Records from a data source:
○ ○ ○
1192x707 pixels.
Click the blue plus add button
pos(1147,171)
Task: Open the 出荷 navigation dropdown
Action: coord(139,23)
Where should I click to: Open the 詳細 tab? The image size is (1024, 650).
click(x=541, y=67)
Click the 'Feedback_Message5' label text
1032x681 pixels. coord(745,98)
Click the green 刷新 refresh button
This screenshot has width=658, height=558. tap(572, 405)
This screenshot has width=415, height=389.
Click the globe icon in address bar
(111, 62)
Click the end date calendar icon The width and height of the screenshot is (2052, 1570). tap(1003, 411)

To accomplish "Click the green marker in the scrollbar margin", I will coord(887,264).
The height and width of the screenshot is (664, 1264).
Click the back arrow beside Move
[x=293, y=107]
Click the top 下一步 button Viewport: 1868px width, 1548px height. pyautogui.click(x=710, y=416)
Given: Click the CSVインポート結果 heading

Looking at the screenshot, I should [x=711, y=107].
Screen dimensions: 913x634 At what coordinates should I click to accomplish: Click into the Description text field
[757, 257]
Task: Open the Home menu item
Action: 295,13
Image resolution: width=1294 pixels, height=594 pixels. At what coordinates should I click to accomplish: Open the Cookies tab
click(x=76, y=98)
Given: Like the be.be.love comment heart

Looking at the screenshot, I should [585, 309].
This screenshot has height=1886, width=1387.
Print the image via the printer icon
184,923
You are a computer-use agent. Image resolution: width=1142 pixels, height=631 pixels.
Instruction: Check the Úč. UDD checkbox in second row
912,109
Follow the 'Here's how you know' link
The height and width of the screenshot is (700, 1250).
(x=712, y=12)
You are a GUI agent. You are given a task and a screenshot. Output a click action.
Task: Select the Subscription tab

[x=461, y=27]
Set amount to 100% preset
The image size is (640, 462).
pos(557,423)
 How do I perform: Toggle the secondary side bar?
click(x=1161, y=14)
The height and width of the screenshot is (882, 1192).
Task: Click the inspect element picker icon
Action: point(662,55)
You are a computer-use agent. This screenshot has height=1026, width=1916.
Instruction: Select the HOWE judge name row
○ ○ ○
Exercise aim: Could you swap every "Instruction:" in the data above for "Goal:" and reproduce the rest unchanged?

Solution to this task:
1192x707 pixels.
Click the blue plus add button
pos(1147,171)
Task: Open the 出荷 navigation dropdown
Action: coord(139,23)
Where should I click to: Open the 詳細 tab? The image size is (1024, 650).
click(x=541, y=67)
Click the 'Feedback_Message5' label text
1032x681 pixels. coord(745,98)
Click the green 刷新 refresh button
This screenshot has width=658, height=558. tap(572, 405)
This screenshot has width=415, height=389.
Click the globe icon in address bar
(111, 62)
Click the end date calendar icon The width and height of the screenshot is (2052, 1570). tap(1003, 411)

To accomplish "Click the green marker in the scrollbar margin", I will coord(887,264).
The height and width of the screenshot is (664, 1264).
Click the back arrow beside Move
[x=293, y=107]
Click the top 下一步 button Viewport: 1868px width, 1548px height. pyautogui.click(x=710, y=416)
Given: Click the CSVインポート結果 heading

Looking at the screenshot, I should [x=711, y=107].
Screen dimensions: 913x634 At what coordinates should I click to accomplish: Click into the Description text field
[757, 257]
Task: Open the Home menu item
Action: 295,13
Image resolution: width=1294 pixels, height=594 pixels. At what coordinates should I click to accomplish: Open the Cookies tab
click(x=76, y=98)
Given: Like the be.be.love comment heart

Looking at the screenshot, I should [585, 309].
This screenshot has height=1886, width=1387.
Print the image via the printer icon
184,923
You are a computer-use agent. Image resolution: width=1142 pixels, height=631 pixels.
Goal: Check the Úč. UDD checkbox in second row
912,109
Follow the 'Here's how you know' link
The height and width of the screenshot is (700, 1250).
(x=712, y=12)
You are a GUI agent. You are given a task and a screenshot. Output a click action.
Task: Select the Subscription tab

[x=461, y=27]
Set amount to 100% preset
The image size is (640, 462).
pos(557,423)
 How do I perform: Toggle the secondary side bar?
click(x=1161, y=14)
The height and width of the screenshot is (882, 1192).
Task: Click the inspect element picker icon
Action: point(662,55)
You are a computer-use agent. This screenshot has height=1026, width=1916.
Goal: Select the HOWE judge name row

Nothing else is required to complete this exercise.